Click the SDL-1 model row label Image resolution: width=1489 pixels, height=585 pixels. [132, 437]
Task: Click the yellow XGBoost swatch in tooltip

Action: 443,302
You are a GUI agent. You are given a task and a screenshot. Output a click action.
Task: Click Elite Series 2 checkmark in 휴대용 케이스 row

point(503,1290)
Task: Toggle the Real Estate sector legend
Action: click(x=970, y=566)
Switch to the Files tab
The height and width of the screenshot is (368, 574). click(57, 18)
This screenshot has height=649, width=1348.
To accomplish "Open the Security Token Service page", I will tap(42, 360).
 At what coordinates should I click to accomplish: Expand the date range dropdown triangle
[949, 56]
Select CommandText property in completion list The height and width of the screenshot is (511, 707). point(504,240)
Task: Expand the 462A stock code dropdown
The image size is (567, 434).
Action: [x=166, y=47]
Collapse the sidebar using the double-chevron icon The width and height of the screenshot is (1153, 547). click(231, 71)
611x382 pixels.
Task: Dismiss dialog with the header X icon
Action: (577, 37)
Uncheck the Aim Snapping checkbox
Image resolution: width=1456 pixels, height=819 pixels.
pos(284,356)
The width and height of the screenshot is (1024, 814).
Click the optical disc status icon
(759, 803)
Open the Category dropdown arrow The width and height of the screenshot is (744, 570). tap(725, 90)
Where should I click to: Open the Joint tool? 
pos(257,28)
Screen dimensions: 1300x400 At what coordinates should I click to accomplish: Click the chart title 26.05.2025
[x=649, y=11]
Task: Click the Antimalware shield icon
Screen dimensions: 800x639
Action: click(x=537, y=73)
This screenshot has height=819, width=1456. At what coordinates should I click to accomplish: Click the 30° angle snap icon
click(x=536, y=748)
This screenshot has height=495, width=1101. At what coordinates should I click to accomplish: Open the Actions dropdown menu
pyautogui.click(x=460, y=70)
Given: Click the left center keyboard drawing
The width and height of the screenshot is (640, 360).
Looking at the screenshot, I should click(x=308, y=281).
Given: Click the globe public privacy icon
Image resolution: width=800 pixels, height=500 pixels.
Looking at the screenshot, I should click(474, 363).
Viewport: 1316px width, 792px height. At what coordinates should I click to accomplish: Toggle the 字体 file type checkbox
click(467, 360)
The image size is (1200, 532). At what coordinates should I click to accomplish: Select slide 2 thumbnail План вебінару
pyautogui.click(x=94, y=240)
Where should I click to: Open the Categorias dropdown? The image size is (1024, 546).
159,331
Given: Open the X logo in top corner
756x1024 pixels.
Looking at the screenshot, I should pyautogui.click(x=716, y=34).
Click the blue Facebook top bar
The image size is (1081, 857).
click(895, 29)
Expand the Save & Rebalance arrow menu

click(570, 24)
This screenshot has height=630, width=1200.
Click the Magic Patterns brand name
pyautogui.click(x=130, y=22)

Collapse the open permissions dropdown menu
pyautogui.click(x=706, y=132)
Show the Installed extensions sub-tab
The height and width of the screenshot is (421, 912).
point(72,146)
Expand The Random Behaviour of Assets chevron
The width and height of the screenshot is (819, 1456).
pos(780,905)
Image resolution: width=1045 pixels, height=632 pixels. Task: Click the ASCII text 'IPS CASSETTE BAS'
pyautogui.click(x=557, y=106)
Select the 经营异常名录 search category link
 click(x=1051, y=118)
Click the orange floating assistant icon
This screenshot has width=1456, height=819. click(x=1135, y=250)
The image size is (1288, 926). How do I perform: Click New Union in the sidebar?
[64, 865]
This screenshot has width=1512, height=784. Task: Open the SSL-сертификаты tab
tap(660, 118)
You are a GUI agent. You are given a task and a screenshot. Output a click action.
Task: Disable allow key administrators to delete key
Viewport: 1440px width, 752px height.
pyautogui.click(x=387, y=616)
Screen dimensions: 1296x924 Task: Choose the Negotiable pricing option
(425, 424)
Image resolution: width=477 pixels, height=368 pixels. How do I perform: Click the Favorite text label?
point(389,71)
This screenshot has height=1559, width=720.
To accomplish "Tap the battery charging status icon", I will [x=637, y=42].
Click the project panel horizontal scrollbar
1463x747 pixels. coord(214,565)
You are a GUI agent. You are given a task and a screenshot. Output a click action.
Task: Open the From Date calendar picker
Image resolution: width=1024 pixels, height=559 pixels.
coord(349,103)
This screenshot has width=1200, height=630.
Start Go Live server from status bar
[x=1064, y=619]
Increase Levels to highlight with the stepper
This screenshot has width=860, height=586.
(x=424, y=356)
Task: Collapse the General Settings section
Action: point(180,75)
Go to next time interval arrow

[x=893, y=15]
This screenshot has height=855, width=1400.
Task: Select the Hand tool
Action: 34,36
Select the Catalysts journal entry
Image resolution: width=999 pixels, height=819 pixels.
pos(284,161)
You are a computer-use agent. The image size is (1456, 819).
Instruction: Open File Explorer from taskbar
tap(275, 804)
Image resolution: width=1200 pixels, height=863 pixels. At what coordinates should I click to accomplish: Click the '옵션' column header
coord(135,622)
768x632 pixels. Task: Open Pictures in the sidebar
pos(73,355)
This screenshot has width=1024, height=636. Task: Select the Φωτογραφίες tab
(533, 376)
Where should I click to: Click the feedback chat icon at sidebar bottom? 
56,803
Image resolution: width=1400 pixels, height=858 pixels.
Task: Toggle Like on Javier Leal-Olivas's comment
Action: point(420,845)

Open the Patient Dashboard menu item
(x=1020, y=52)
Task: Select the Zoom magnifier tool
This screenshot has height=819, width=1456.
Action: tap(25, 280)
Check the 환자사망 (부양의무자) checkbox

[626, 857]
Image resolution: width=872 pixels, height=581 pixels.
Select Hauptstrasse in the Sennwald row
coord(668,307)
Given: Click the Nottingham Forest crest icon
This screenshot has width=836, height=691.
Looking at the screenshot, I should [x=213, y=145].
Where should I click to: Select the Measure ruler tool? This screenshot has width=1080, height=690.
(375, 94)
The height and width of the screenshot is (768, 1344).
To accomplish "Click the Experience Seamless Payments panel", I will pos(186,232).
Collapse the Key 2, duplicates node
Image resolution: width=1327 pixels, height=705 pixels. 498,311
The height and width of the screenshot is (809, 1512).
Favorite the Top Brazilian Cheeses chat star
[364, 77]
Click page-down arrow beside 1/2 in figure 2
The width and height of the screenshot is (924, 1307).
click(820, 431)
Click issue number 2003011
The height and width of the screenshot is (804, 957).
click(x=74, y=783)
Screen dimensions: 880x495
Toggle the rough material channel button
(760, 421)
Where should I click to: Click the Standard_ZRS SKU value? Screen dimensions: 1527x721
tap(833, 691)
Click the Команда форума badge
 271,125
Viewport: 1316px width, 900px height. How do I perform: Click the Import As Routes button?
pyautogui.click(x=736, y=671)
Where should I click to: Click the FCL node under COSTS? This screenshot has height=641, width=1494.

⁂

### Exercise details
Return every row above unchanged, keeping each character, space, and line break as it appears.

### Solution to the exercise
Click the SDL-1 model row label Image resolution: width=1489 pixels, height=585 pixels. [132, 437]
Task: Click the yellow XGBoost swatch in tooltip

Action: 443,302
You are a GUI agent. You are given a task and a screenshot. Output a click action.
Task: Click Elite Series 2 checkmark in 휴대용 케이스 row

point(503,1290)
Task: Toggle the Real Estate sector legend
Action: click(x=970, y=566)
Switch to the Files tab
The height and width of the screenshot is (368, 574). click(57, 18)
This screenshot has height=649, width=1348.
To accomplish "Open the Security Token Service page", I will tap(42, 360).
 At what coordinates should I click to accomplish: Expand the date range dropdown triangle
[949, 56]
Select CommandText property in completion list The height and width of the screenshot is (511, 707). point(504,240)
Task: Expand the 462A stock code dropdown
The image size is (567, 434).
Action: [x=166, y=47]
Collapse the sidebar using the double-chevron icon The width and height of the screenshot is (1153, 547). click(231, 71)
611x382 pixels.
Task: Dismiss dialog with the header X icon
Action: (577, 37)
Uncheck the Aim Snapping checkbox
Image resolution: width=1456 pixels, height=819 pixels.
pos(284,356)
The width and height of the screenshot is (1024, 814).
Click the optical disc status icon
(759, 803)
Open the Category dropdown arrow The width and height of the screenshot is (744, 570). tap(725, 90)
Where should I click to: Open the Joint tool? 
pos(257,28)
Screen dimensions: 1300x400 At what coordinates should I click to accomplish: Click the chart title 26.05.2025
[x=649, y=11]
Task: Click the Antimalware shield icon
Screen dimensions: 800x639
Action: click(x=537, y=73)
This screenshot has height=819, width=1456. At what coordinates should I click to accomplish: Click the 30° angle snap icon
click(x=536, y=748)
This screenshot has height=495, width=1101. At what coordinates should I click to accomplish: Open the Actions dropdown menu
pyautogui.click(x=460, y=70)
Given: Click the left center keyboard drawing
The width and height of the screenshot is (640, 360).
Looking at the screenshot, I should click(x=308, y=281).
Given: Click the globe public privacy icon
Image resolution: width=800 pixels, height=500 pixels.
Looking at the screenshot, I should click(474, 363).
Viewport: 1316px width, 792px height. At what coordinates should I click to accomplish: Toggle the 字体 file type checkbox
click(467, 360)
The image size is (1200, 532). At what coordinates should I click to accomplish: Select slide 2 thumbnail План вебінару
pyautogui.click(x=94, y=240)
Where should I click to: Open the Categorias dropdown? The image size is (1024, 546).
159,331
Given: Open the X logo in top corner
756x1024 pixels.
Looking at the screenshot, I should pyautogui.click(x=716, y=34).
Click the blue Facebook top bar
The image size is (1081, 857).
click(895, 29)
Expand the Save & Rebalance arrow menu

click(570, 24)
This screenshot has height=630, width=1200.
Click the Magic Patterns brand name
pyautogui.click(x=130, y=22)

Collapse the open permissions dropdown menu
pyautogui.click(x=706, y=132)
Show the Installed extensions sub-tab
The height and width of the screenshot is (421, 912).
point(72,146)
Expand The Random Behaviour of Assets chevron
The width and height of the screenshot is (819, 1456).
pos(780,905)
Image resolution: width=1045 pixels, height=632 pixels. Task: Click the ASCII text 'IPS CASSETTE BAS'
pyautogui.click(x=557, y=106)
Select the 经营异常名录 search category link
 click(x=1051, y=118)
Click the orange floating assistant icon
This screenshot has width=1456, height=819. click(x=1135, y=250)
The image size is (1288, 926). How do I perform: Click New Union in the sidebar?
[64, 865]
This screenshot has width=1512, height=784. Task: Open the SSL-сертификаты tab
tap(660, 118)
You are a GUI agent. You are given a task and a screenshot. Output a click action.
Task: Disable allow key administrators to delete key
Viewport: 1440px width, 752px height.
pyautogui.click(x=387, y=616)
Screen dimensions: 1296x924 Task: Choose the Negotiable pricing option
(425, 424)
Image resolution: width=477 pixels, height=368 pixels. How do I perform: Click the Favorite text label?
point(389,71)
This screenshot has height=1559, width=720.
To accomplish "Tap the battery charging status icon", I will [x=637, y=42].
Click the project panel horizontal scrollbar
1463x747 pixels. coord(214,565)
You are a GUI agent. You are given a task and a screenshot. Output a click action.
Task: Open the From Date calendar picker
Image resolution: width=1024 pixels, height=559 pixels.
coord(349,103)
This screenshot has width=1200, height=630.
Start Go Live server from status bar
[x=1064, y=619]
Increase Levels to highlight with the stepper
This screenshot has width=860, height=586.
(x=424, y=356)
Task: Collapse the General Settings section
Action: point(180,75)
Go to next time interval arrow

[x=893, y=15]
This screenshot has height=855, width=1400.
Task: Select the Hand tool
Action: 34,36
Select the Catalysts journal entry
Image resolution: width=999 pixels, height=819 pixels.
pos(284,161)
You are a computer-use agent. The image size is (1456, 819).
Instruction: Open File Explorer from taskbar
tap(275, 804)
Image resolution: width=1200 pixels, height=863 pixels. At what coordinates should I click to accomplish: Click the '옵션' column header
coord(135,622)
768x632 pixels. Task: Open Pictures in the sidebar
pos(73,355)
This screenshot has width=1024, height=636. Task: Select the Φωτογραφίες tab
(533, 376)
Where should I click to: Click the feedback chat icon at sidebar bottom? 
56,803
Image resolution: width=1400 pixels, height=858 pixels.
Task: Toggle Like on Javier Leal-Olivas's comment
Action: point(420,845)

Open the Patient Dashboard menu item
(x=1020, y=52)
Task: Select the Zoom magnifier tool
This screenshot has height=819, width=1456.
Action: tap(25, 280)
Check the 환자사망 (부양의무자) checkbox

[626, 857]
Image resolution: width=872 pixels, height=581 pixels.
Select Hauptstrasse in the Sennwald row
coord(668,307)
Given: Click the Nottingham Forest crest icon
This screenshot has width=836, height=691.
Looking at the screenshot, I should [x=213, y=145].
Where should I click to: Select the Measure ruler tool? This screenshot has width=1080, height=690.
(375, 94)
The height and width of the screenshot is (768, 1344).
To accomplish "Click the Experience Seamless Payments panel", I will pos(186,232).
Collapse the Key 2, duplicates node
Image resolution: width=1327 pixels, height=705 pixels. 498,311
The height and width of the screenshot is (809, 1512).
Favorite the Top Brazilian Cheeses chat star
[364, 77]
Click page-down arrow beside 1/2 in figure 2
The width and height of the screenshot is (924, 1307).
click(820, 431)
Click issue number 2003011
The height and width of the screenshot is (804, 957).
click(x=74, y=783)
Screen dimensions: 880x495
Toggle the rough material channel button
(760, 421)
Where should I click to: Click the Standard_ZRS SKU value? Screen dimensions: 1527x721
tap(833, 691)
Click the Команда форума badge
 271,125
Viewport: 1316px width, 900px height. How do I perform: Click the Import As Routes button?
pyautogui.click(x=736, y=671)
Where should I click to: Click the FCL node under COSTS? This screenshot has height=641, width=1494.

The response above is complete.